Fareed Zakaria should have cut his latest TIME column by a paragraph. Readers still would have been able to read FedEx founder Fred Smith‘s ideas for boosting the American economy.
“There is only one statistic that is almost 100% correlated with job creation,” he says, “and it is private investment in equipment and software.” But what makes companies spend on equipment and software? More orders from customers or a better climate for business? The two are related. Sometimes businesses will simply create products, which then creates demand. Nobody asked for the iPad; Apple just created it. But most of the time, businesses hire workers once they see that customers are ordering their products again.
Smith argues that businesses could be given many more incentives to invest and create products. “Our tax code favors the financial sector, speculation and leverage at the expense of the capital-intensive or the industrial sector,” he says. Smith advocates lowering U.S. corporate tax rates, which are the second highest in the industrialized world. The corporate tax brings in only 8% of federal tax revenue anyway, Smith points out. He also calls for a “territorial tax system,” which would tax only domestic, rather than worldwide, income, bringing U.S. practice in line with most other rich countries’. And Smith supports more incentives for businesses to spend on equipment and software. Right now, because of tax and other policies, Smith notes, “if you have a dollar to invest, you are better off investing that dollar someplace other than the United States.”

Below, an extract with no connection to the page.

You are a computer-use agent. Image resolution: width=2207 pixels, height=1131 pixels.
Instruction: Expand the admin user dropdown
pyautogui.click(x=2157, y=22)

But Zakaria could have spared us from his final paragraph, in which he fails to grasp the difference between private-sector investment and government “investment.” At least Zakaria wants the taxpayer money targeted toward infrastructure, though one wonders how an infrastructure-centered government spending — sorry, investment — plan would work better now than the failed stimulus program that was supposed to fund the same types of projects.